● **DIRECTIVE**
Please render the lines from the one containing "Task: Focus the Go to file search field" through the end of the items, both included, as a JSON list of strings with one string per line and blank lines omitted.

● **PROVIDED RECORDS**
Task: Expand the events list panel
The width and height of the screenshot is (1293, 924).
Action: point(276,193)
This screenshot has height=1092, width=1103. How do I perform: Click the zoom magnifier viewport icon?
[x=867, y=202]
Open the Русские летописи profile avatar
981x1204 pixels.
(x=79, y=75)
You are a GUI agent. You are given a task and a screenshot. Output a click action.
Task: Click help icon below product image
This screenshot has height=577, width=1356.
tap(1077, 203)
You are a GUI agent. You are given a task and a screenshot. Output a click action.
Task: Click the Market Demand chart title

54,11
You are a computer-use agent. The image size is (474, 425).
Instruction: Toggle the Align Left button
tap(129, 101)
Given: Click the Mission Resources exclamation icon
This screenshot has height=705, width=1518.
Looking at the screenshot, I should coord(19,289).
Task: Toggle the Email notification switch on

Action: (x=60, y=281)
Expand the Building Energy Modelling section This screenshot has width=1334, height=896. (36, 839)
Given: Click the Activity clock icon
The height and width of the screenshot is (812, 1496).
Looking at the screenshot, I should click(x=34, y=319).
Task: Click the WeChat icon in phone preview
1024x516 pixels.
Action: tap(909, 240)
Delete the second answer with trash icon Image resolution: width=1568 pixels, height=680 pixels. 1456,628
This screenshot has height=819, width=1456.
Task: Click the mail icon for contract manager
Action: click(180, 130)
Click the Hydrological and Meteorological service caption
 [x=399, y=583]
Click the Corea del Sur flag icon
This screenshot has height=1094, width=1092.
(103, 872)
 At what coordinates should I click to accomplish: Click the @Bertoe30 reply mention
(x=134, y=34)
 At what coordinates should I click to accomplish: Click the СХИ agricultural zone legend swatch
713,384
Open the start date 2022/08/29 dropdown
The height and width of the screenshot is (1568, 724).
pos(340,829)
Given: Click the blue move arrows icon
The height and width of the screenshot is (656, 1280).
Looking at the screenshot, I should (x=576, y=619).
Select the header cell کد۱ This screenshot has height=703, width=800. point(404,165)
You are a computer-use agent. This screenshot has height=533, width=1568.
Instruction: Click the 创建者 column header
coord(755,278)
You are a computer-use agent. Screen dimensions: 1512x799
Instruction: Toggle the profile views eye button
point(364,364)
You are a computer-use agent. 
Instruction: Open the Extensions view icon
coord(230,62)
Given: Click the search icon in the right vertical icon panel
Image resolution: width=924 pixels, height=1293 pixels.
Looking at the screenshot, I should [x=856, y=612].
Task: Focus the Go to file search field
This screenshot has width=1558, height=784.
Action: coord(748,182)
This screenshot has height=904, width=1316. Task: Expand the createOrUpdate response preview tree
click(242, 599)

● **WRITTEN SOLUTION**
[
  "Task: Focus the Go to file search field",
  "This screenshot has width=1558, height=784.",
  "Action: coord(748,182)",
  "This screenshot has height=904, width=1316. Task: Expand the createOrUpdate response preview tree",
  "click(242, 599)"
]